К вечеру следующего дня Усольцев отправил Китаева домой:

— Передохни немного. Завтра приедешь. А до утра я тут посижу.

Китаев заупрямился, но Усольцев был неумолим:

— Хватит! Никаких дискуссий. И этого с собой забери... наблюдателя из Москвы.

— Это он колпаки тебе простить не может, — ухмыльнулся Китаев, когда мы выбрались на бетонку.

— Какие колпаки?

— Помнишь, ты написал, как он к нам на буровую приехал? Ну, еще там про его «уазик» было, что на нем волговские колпаки на колесах сверкали...

— Ну и что?

— А то. Вроде как ты барином его выставил.

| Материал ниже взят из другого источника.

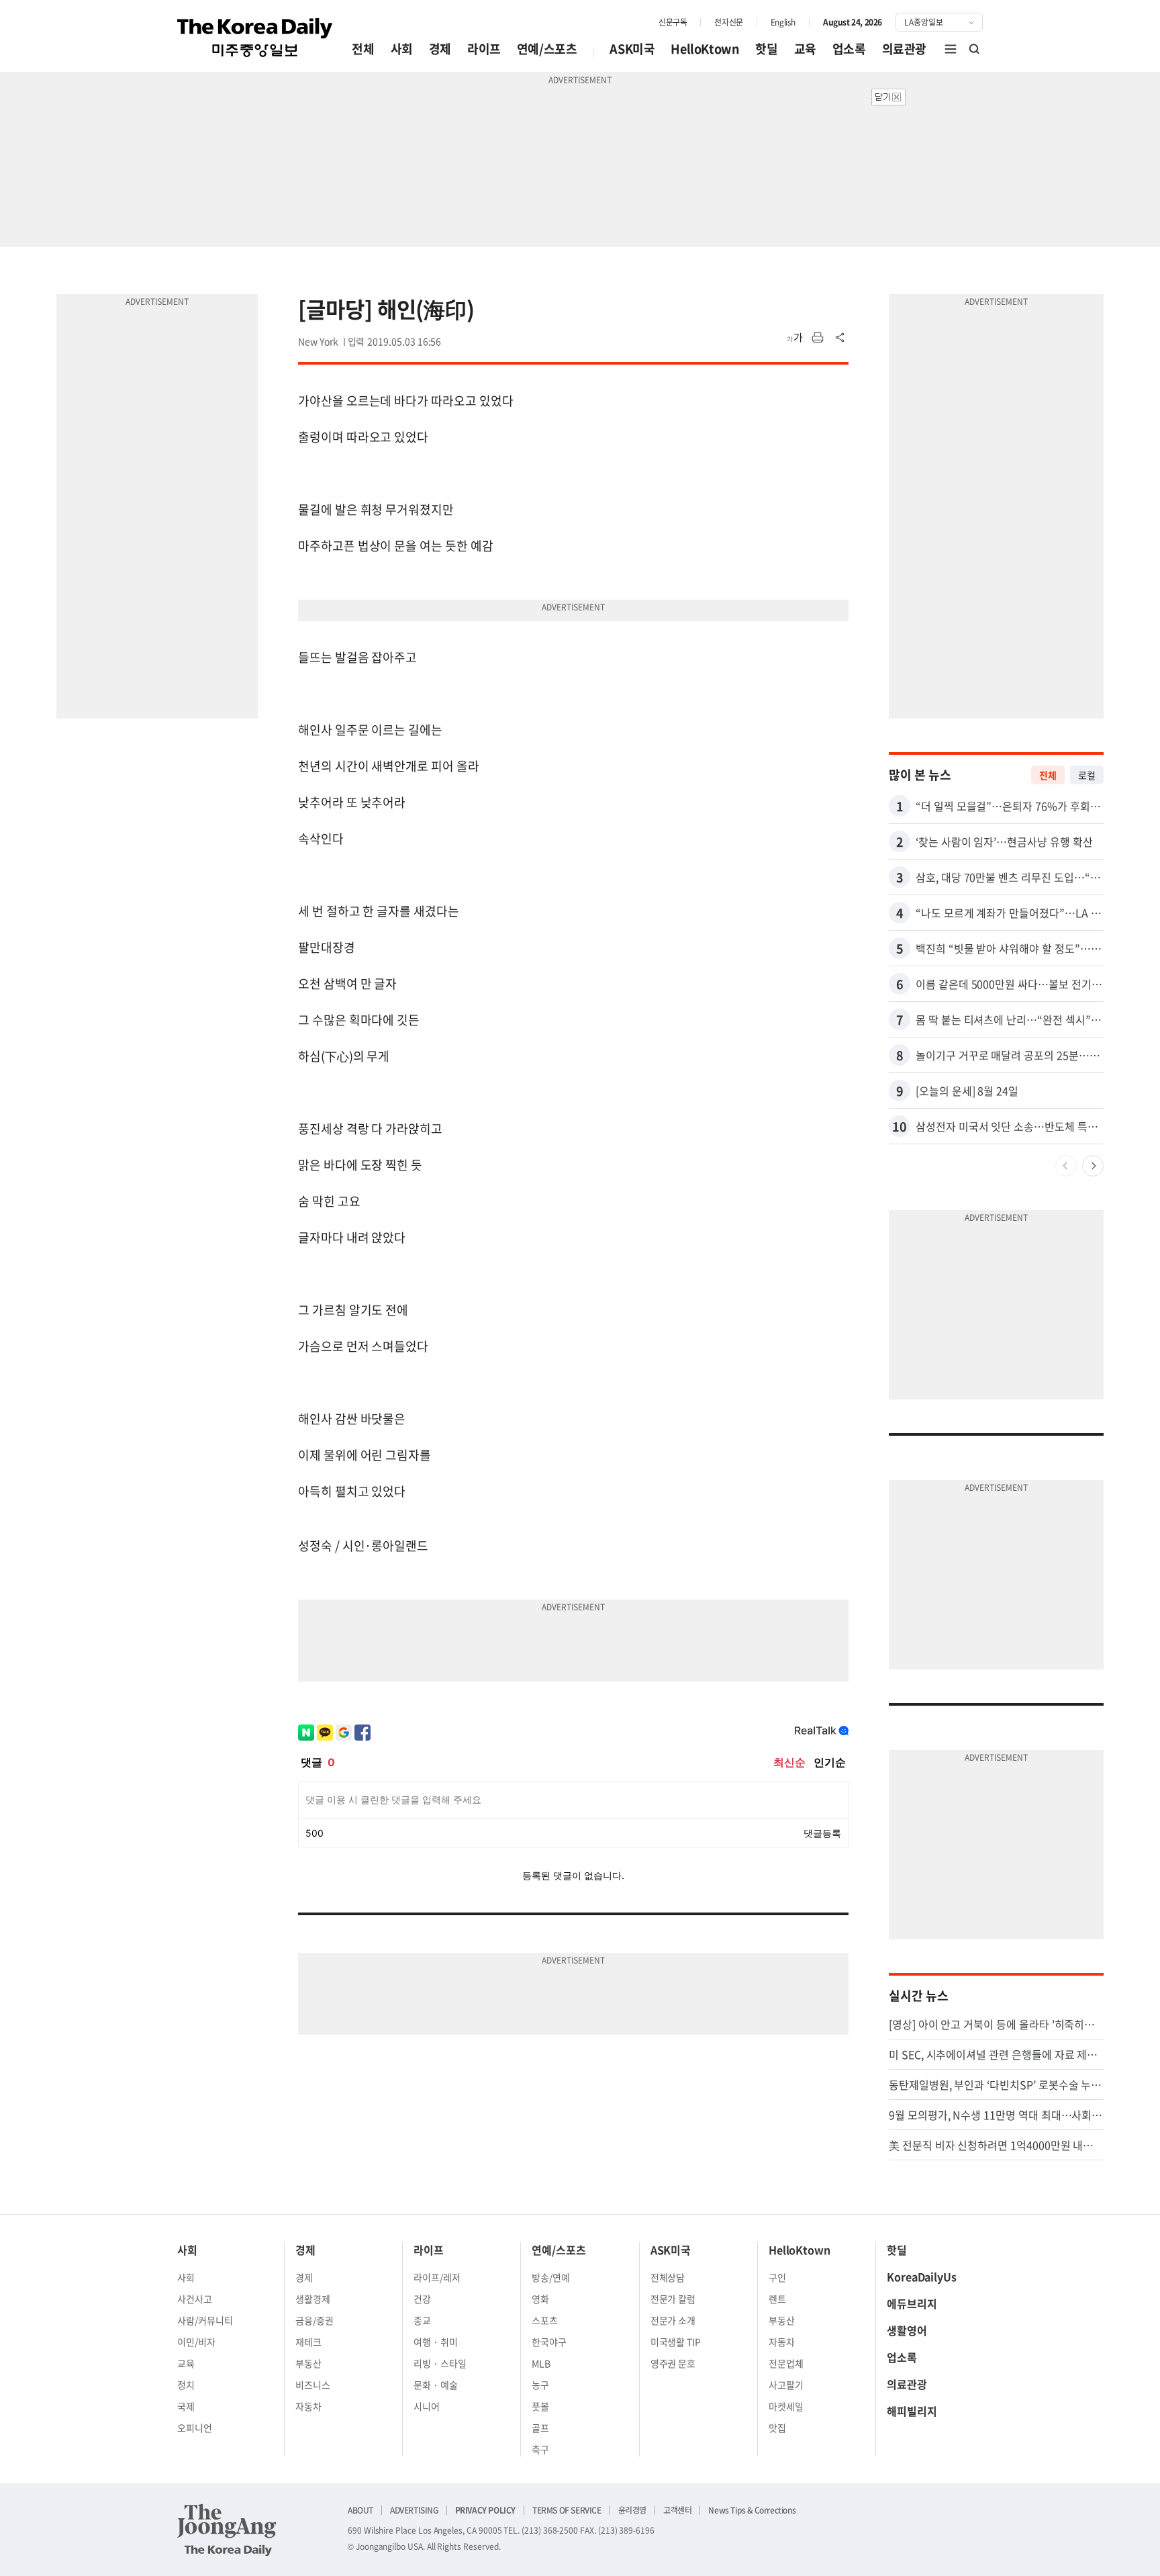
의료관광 (904, 49)
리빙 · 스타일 (440, 2363)
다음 (1093, 1166)
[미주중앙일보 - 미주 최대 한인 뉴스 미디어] (255, 37)
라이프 (484, 49)
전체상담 (667, 2277)
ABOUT (360, 2510)
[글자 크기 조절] (795, 338)
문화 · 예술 (436, 2384)
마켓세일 (786, 2406)
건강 (422, 2298)
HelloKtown (705, 49)
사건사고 (194, 2298)
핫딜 (766, 49)
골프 (540, 2427)
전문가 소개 (673, 2320)
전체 (363, 49)
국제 (186, 2406)
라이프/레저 (437, 2277)
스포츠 (545, 2320)
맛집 (777, 2427)
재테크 (308, 2341)
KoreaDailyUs (922, 2276)
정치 (186, 2384)
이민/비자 (196, 2341)
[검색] (975, 49)
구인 (777, 2277)
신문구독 (673, 22)
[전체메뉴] (950, 49)
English (783, 22)
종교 (422, 2320)
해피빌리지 (912, 2411)
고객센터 (677, 2510)
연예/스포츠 (547, 49)
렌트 (777, 2298)
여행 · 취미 (436, 2341)
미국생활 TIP (676, 2341)
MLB (541, 2363)
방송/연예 (551, 2277)
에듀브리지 (912, 2303)
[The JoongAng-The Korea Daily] (227, 2529)
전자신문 (728, 22)
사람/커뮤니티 (205, 2320)
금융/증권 (314, 2320)
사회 (402, 49)
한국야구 (549, 2341)
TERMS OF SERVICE (566, 2510)
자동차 (308, 2406)
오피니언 (194, 2427)
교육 (805, 49)
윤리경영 (632, 2510)
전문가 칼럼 (673, 2298)
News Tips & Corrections (751, 2510)
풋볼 (540, 2406)
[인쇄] (818, 338)
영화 (540, 2298)
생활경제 (312, 2298)
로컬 (1087, 775)
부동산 (308, 2363)
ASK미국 (632, 49)
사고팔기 (786, 2384)
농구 (540, 2384)
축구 (540, 2449)
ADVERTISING (414, 2510)
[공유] (840, 338)
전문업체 (786, 2363)
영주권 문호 (673, 2363)
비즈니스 (312, 2384)
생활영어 (907, 2330)
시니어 (427, 2406)
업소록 (849, 49)
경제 (440, 49)
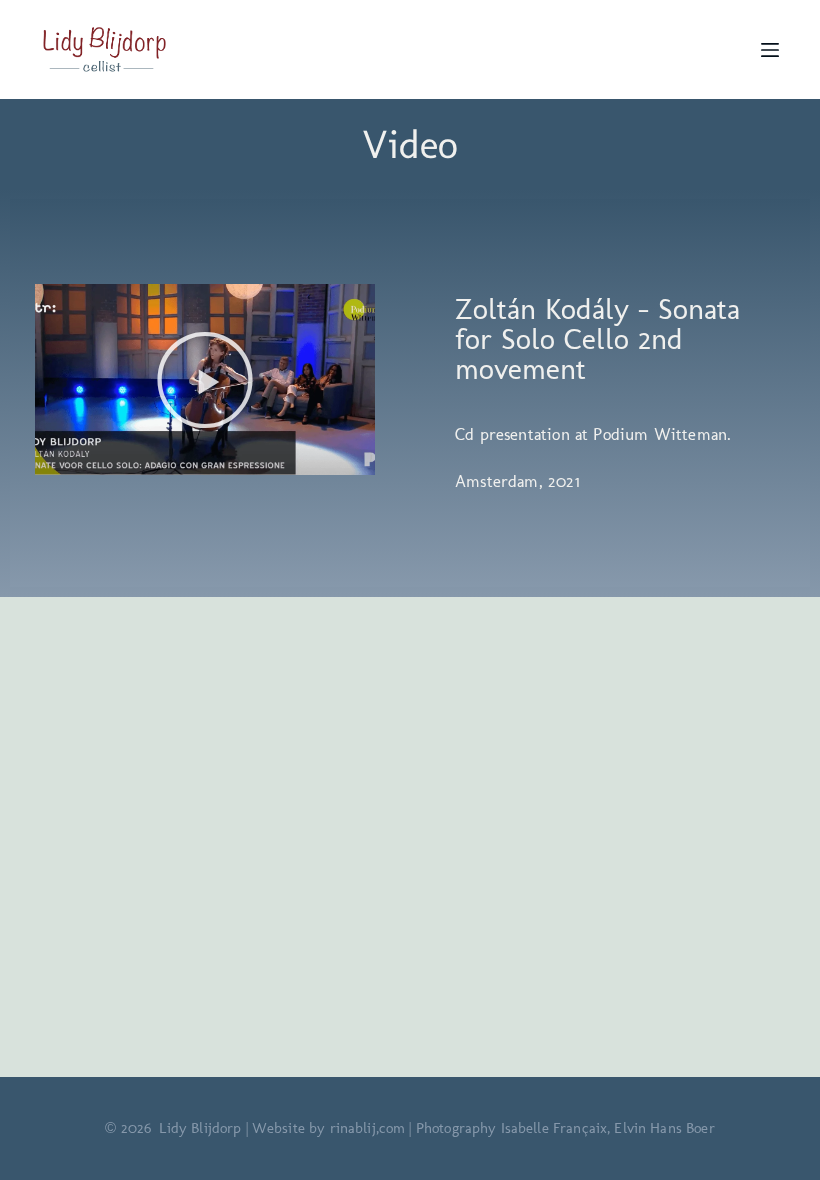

— Вот уж не думал. Но вообще... В этом что-то есть. Любит Александр Викторович маленько покрасоваться. Да и покуражиться.

— Самолюбив он капитально. Ты не знаешь, а я-то с института его знаю. Упрямый он. И умеет своего добиваться.

— Но умеет не только потому, что упрямый, — сказал я. — А еще и потому, что умеет.

— Блестящий инженер, да-а... Как он с нашей аварией раскрутился! Я вообще-то тоже такое решение принял... Но пока сижу, думаю... А он: раз! раз! — и все.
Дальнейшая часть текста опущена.